- Problem description: If a line in the entries contains the word "Toggle", list it.
********
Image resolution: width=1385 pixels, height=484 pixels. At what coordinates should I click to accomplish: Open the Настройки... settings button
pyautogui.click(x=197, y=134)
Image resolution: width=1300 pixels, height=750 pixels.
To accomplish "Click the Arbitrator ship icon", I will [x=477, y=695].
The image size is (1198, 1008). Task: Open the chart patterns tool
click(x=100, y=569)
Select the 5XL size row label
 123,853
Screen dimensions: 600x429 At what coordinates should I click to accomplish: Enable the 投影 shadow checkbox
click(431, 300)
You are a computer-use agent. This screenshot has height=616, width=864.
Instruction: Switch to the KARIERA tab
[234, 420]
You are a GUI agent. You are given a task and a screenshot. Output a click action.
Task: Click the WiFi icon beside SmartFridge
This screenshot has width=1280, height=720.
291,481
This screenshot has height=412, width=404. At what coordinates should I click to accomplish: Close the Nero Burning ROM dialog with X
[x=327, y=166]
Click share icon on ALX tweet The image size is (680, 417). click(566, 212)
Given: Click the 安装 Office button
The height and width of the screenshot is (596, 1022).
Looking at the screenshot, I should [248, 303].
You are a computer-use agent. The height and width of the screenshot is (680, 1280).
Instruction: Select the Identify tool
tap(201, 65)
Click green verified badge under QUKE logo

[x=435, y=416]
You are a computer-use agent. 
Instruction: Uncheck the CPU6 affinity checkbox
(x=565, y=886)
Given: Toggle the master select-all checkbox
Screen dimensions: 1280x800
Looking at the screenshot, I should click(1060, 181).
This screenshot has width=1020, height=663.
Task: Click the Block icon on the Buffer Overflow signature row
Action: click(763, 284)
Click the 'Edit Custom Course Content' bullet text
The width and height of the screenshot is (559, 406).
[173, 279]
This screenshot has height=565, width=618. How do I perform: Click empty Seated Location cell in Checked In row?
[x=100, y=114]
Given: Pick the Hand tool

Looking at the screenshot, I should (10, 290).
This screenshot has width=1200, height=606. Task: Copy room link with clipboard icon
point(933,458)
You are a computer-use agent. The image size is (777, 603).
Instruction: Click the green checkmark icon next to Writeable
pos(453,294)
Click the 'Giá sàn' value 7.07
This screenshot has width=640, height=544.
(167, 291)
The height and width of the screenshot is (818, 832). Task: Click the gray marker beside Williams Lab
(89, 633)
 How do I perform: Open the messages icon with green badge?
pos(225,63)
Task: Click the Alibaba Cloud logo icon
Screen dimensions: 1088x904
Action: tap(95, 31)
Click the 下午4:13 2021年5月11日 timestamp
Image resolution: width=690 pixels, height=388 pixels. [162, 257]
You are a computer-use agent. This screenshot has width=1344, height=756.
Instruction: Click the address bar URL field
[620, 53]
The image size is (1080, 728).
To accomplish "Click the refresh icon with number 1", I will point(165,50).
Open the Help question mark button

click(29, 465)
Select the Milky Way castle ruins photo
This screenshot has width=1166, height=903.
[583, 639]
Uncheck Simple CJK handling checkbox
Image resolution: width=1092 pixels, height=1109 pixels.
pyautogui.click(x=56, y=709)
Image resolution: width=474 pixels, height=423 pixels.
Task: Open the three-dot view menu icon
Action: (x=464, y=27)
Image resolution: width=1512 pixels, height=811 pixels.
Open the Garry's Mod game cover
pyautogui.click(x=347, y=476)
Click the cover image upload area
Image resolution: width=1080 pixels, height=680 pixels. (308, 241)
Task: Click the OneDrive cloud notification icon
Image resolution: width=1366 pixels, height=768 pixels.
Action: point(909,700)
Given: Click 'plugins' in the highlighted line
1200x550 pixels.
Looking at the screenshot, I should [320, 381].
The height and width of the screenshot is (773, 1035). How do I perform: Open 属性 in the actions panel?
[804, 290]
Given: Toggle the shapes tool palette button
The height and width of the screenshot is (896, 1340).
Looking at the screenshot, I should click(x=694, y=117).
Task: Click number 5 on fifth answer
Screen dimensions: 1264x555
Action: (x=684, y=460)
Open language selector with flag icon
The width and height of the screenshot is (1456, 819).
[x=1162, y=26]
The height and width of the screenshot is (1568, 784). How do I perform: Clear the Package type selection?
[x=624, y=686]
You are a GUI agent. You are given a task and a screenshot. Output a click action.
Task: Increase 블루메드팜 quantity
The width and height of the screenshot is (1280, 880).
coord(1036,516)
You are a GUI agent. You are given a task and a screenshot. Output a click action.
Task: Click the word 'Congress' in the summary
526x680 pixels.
********
- Solution:
Given: Toggle the master select-all checkbox
Given: Toggle the shapes tool palette button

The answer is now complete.